Vanessa Kosoy comments on Discussion with Eliezer Yudkowsky on AGI interventions

Vanessa Kosoy 13 Nov 2021 11:20 UTC
LW: 7 AF: 5
AF
I think we might have some disagreement about degree more than about kind. I think that we are probably going to design architectures that make proving easier rather than proving things about architectures optimized only for capability, but not necessarily. Moreover, some qualitative properties are not sensitive to architecture and we can prove them about classes of architectures that include those optimized for capability. And, I think humans also belong to a useful class of agents with simple description (e.g. along the lines I described here) and you don’t need anything like a detailed model of bias. And, people do manage to prove some things about large models, e.g. this, just not enough things. And, some of the proofs might be produced by the system itself in runtime (e.g. the system will have a trustworthy/rigorous part and an untrustworthy/heuristic part and the rigorous part will make sure the heuristic part is proving the safety of its proposals before they are implemented).
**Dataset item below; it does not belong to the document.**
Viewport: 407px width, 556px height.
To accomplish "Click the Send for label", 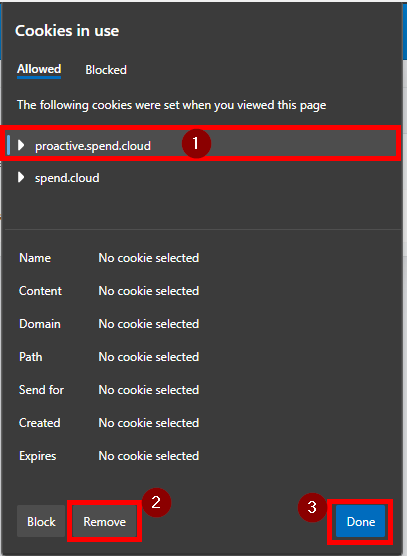I will tap(41, 390).
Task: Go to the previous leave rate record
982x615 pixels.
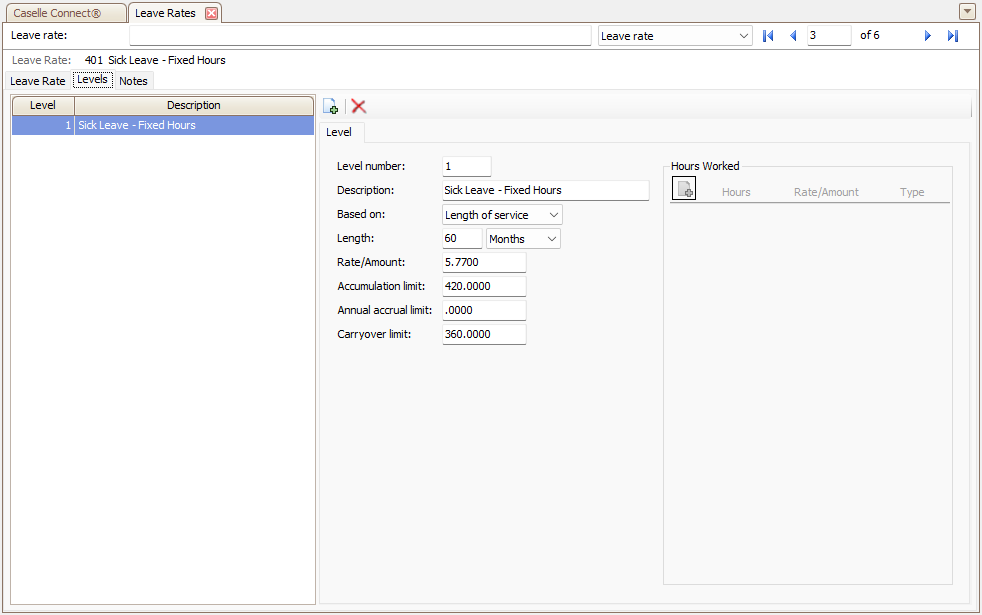Action: click(x=793, y=36)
I think the pipeline of success looks something like theoretical models ⇒ phenomenological models (i.e. models informed by a combination of theory and experiment) ⇒ security-mindset engineering (i.e. engineering that keeps track of the differences between models and reality and makes sure they are suitably bounded / irrelevant) ⇒ plethora of security-mindset testing methods, including but not limited to formal verification (i.e. aiming for fool-proof test coverage while also making sure that, modulo previous tests, each test involves using the system in safe ways even if it has bugs). And ofc it’s not a pure waterfall, there is feedback from each stage to previous stages.